White, rural males saw another drop in life expectancy last year, drawing attention to a key demographic that helped deliver an unexpected victory for President Trump in 2016.
The Centers for Disease Control and Prevention published the latest trove of its data about life expectancy on Thursday, finding that, for the country as a whole, it dropped from 78.7 years in 2016 to 78.6 years in 2017, the first year Trump was in office. The report marked the third year in a row that life expectancy has failed to rise, falling by 0.3 years since 2014.
Though small, the trend is unusual for a developed nation where advances in public health and medicine otherwise lead to longer lifespans. The data also drew attention because the cause of the drop in life expectancy: Drug overdoses and suicides, primarily.
A study conducted by Princeton economists and spouses Anne Case and Angus Deaton made headlines in 2015 when it showed mortality for whites was rising, driven by drug and alcohol overdoses, suicide, chronic liver disease, and cirrhosis. Unlike the data released by the CDC, that research included information about educational attainment, finding that deaths were highest among people with a high school diploma or less.
The factors driving the rise in mortality for whites are complex, but the trend was widely referred to in the media and among educational circles as “deaths of despair,” with many researchers attributing them to economic anxiety. Trump, during his rallies, has referred to this cohort as the “forgotten men and women.”
Another analysis, published in the Journal of General Internal Medicine in September, suggests that counties that voted Republican in 2016 had a 15 percent higher age-adjusted death rate than counties that voted heavily Democratic. Dr. Lee Goldman, dean of health sciences and medicine at Columbia University in New York City, found in the study that people in counties with Republican gains were 2.5 times more likely to die from alcohol, drugs, and suicide than counties with Democratic gains.
States with small victory margins for Trump, including Michigan, Pennsylvania, and Wisconsin, showed such associations.
The latest CDC report doesn’t include county-level data and doesn’t break down alcohol-related deaths, but certain overall trends are evident.
For instance, the studies reveal that suicides are twice as high in rural areas as in urban ones, continuing an upward trend that began in 1999. It also shows that rates of drug overdoses were highest in states such as West Virginia, Ohio, and Pennsylvania, all states Trump won.
Drug overdoses were tied to 70,237 deaths in 2017, an increase of nearly 10 percent from the year before, and opioids such as heroin and fentanyl were responsible for 47,600 of these deaths.
The life expectancy for women was unchanged, at 81.1 years, but for men it decreased from 76.2 years in 2016 to 76.1 years. Rates of death increased most among white men and women, and among adults between the ages of 25 to 34.
“Definitely they are the ones that seem the most affected,” Robert Anderson, a chief CDC statistician, said when asked about the mortality trends among white, rural males.
He noted, however, that life expectancy continues to be lower among other demographics, even though they did not experience the same downward trend. Death rates continue to be highest among black men.

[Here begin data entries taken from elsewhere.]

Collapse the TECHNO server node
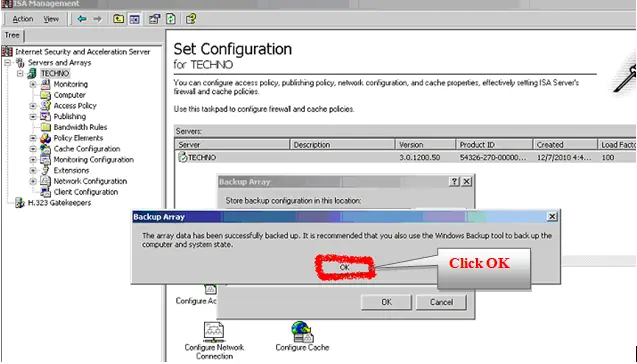Viewport: 637px width, 364px height. pyautogui.click(x=20, y=74)
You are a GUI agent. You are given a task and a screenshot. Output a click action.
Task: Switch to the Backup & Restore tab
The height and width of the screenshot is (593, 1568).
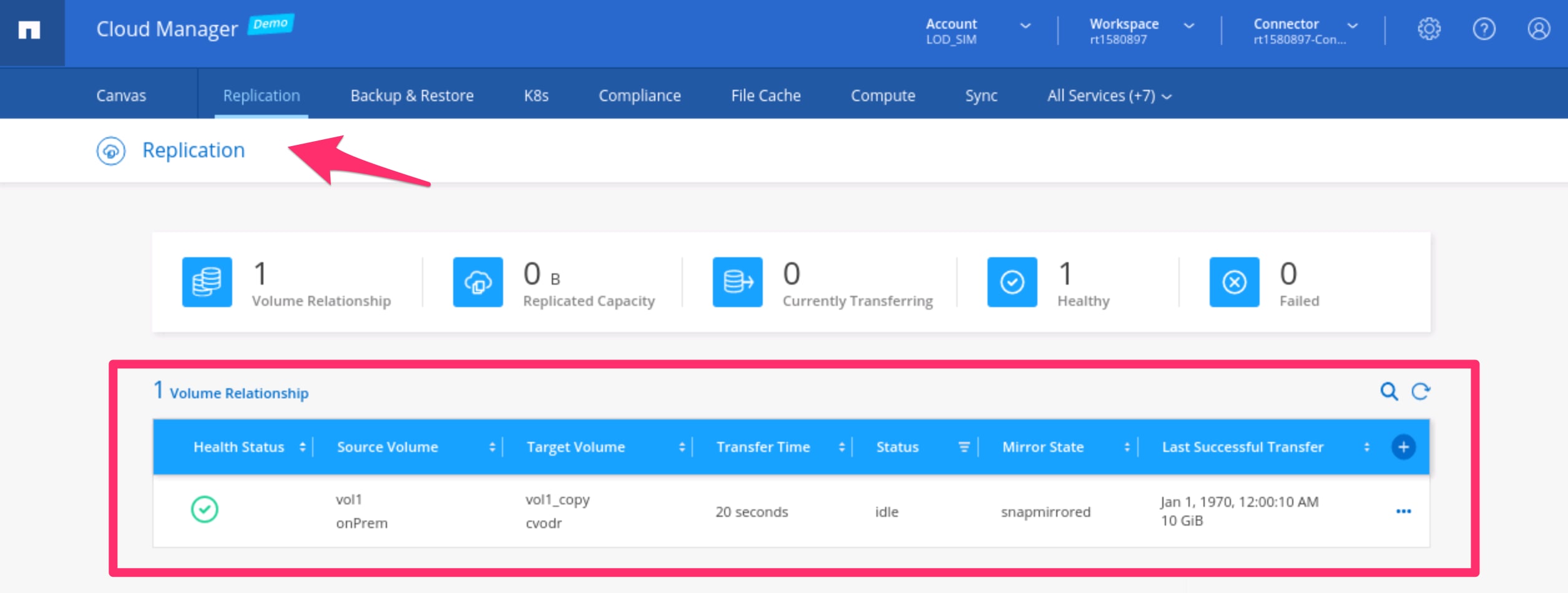412,96
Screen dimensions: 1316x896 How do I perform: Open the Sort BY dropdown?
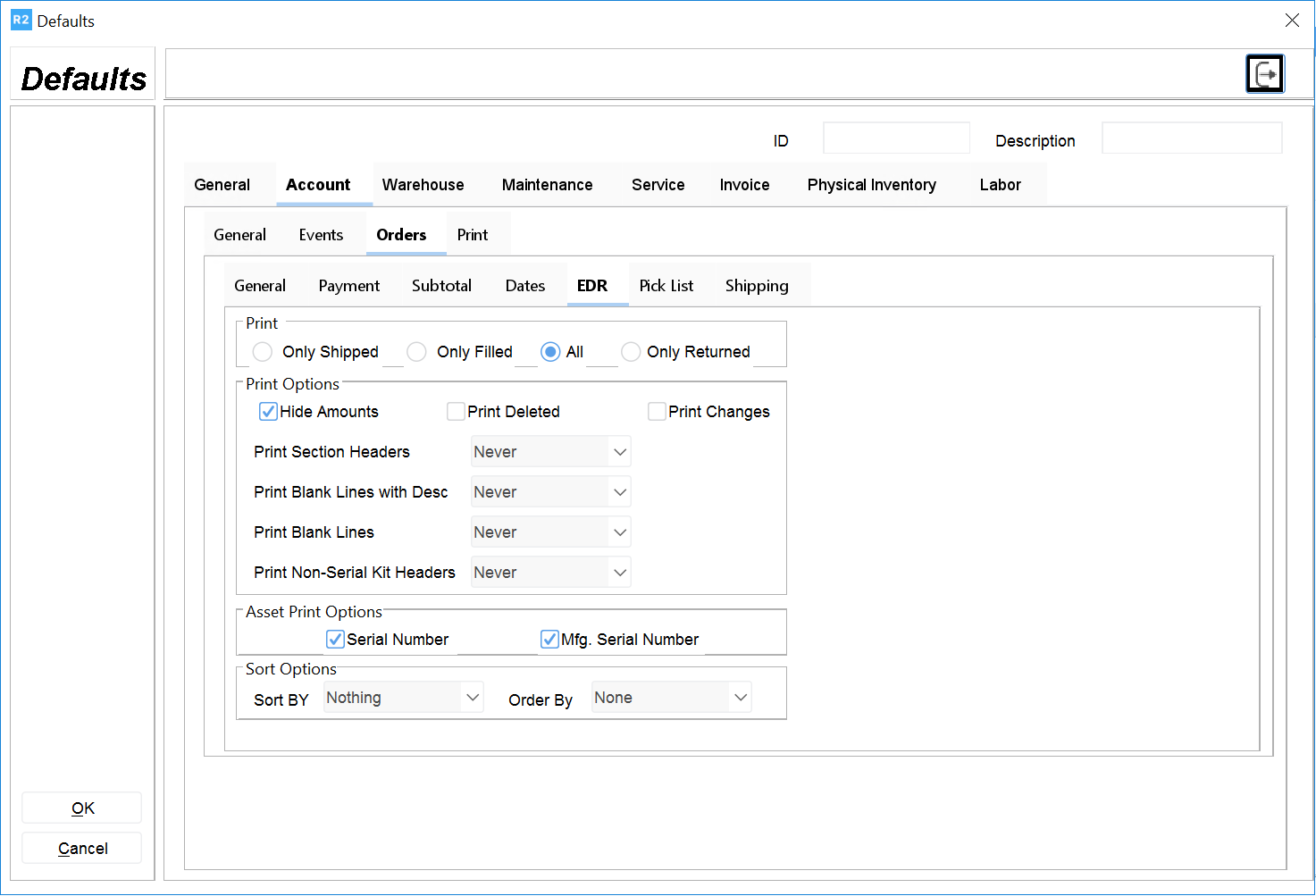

Congress and the Trump administration have acted to reverse the surge of deaths from opioids, and preliminary data from the first few months in 2018 suggest a leveling off has occurred, though it is too soon to tell whether that will be a yearlong trend. The surgeon general has urged more people to stock naloxone, a drug that reverses and overdose and saves lives, but that is not a cure for addiction. Suicide policy has received less attention from lawmakers.